C’est, en effet, la révolution russe qui a amené ce changement de position de la diplomatie allemande, officieuse sinon officielle, et de ses missionnaires de toute robe. Du temps du Tsar, avec le gouvernement impérial, on ne pouvait poursuivre qu’une paix séparée, en nouant de savantes, peu ragoûtantes, et parfois dégoûtantes intrigues, par le jeu des influences, des trahisons, des séductions et des corruptions germaniques. Depuis les ides de mars, aux yeux des révolutionnaires internationalistes, dont les plus jeunes ont quand même de vieilles barbes, on fait luire, par le jeu des déclamations démagogiques et des rêveries humanitaires, le mirage de la paix générale. Mais, paix générale ou paix séparée, l’une serait pour le monde aussi dangereuse et pour nous aussi détestable que l’autre, si elle était prématurée, car alors elle ne pourrait être que favorable à l’Allemagne. Elle serait favorable à l’Allemagne, même si, comme les extrémistes russes se la représentent, et comme, à de certains symptômes, il semble qu’on incline en Allemagne à y acquiescer, c’était une paix « sans annexions et sans indemnités, » car l’Allemagne sait que c’est désormais le plus qu’elle puisse prétendre ; et finalement, après une fausse défense, de fausses révoltes, des mines, simulacres ou simagrées, elle l’accepterait avec joie dans la crainte du pire.

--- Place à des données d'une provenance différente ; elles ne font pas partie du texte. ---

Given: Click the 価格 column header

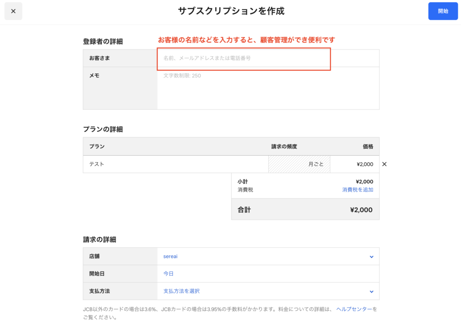Looking at the screenshot, I should pyautogui.click(x=368, y=147).
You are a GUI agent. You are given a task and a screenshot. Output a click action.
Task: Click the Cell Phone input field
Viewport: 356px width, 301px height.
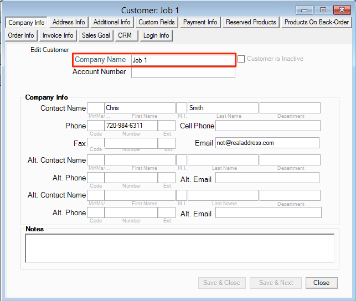267,126
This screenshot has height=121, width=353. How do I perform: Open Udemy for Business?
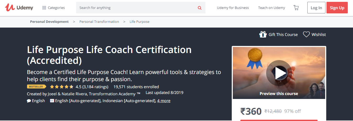click(233, 8)
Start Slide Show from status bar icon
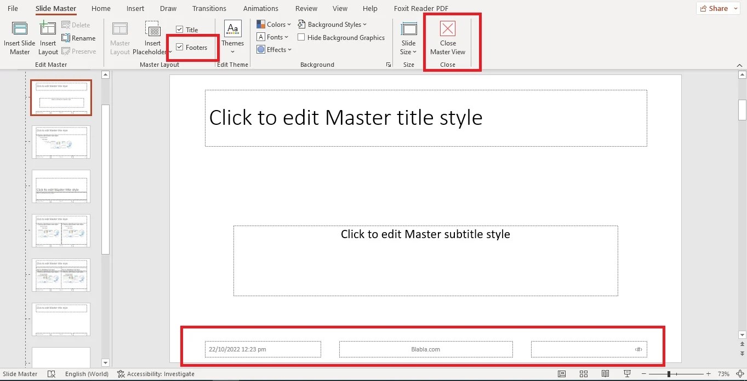 626,373
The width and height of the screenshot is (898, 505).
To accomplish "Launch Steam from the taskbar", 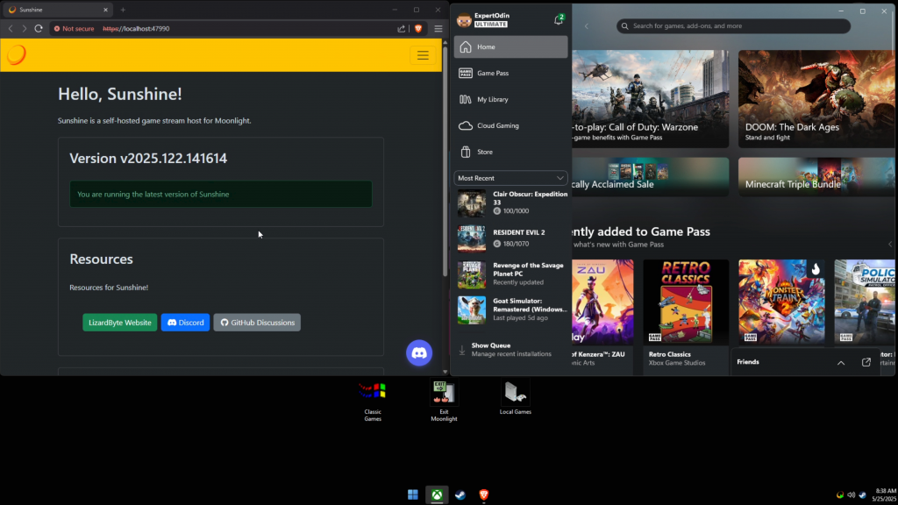I will [460, 495].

La social-démocratie est donc à l’œuvre, elle a mis au feu tous ses fers et au vent toutes ses enseignes. La conférence de Stockholm s’organise tout ensemble et se désorganise, avec le socialiste belge Camille Huysmans comme régisseur parlant au public, le Hollandais Troelstra comme metteur en scène ; le fameux Scheidemann comme chef d’orchestre, et, comme forts ténors, le leader viennois Victor Adler, le ministre danois Stauning ; comme chœur sur la scène, les délégations de l’Europe centrale, et le Suédois Branting comme gardien de la salle, qui ne sera pas toute garnie, malheureusement, de neutres et d’ennemis, et où certains socialistes d’un ou deux pays de l’Entente, moins clairvoyans que la majorité, n’ont pas été, par un sursaut de conscience, avertis qu’ils n’avaient point de place.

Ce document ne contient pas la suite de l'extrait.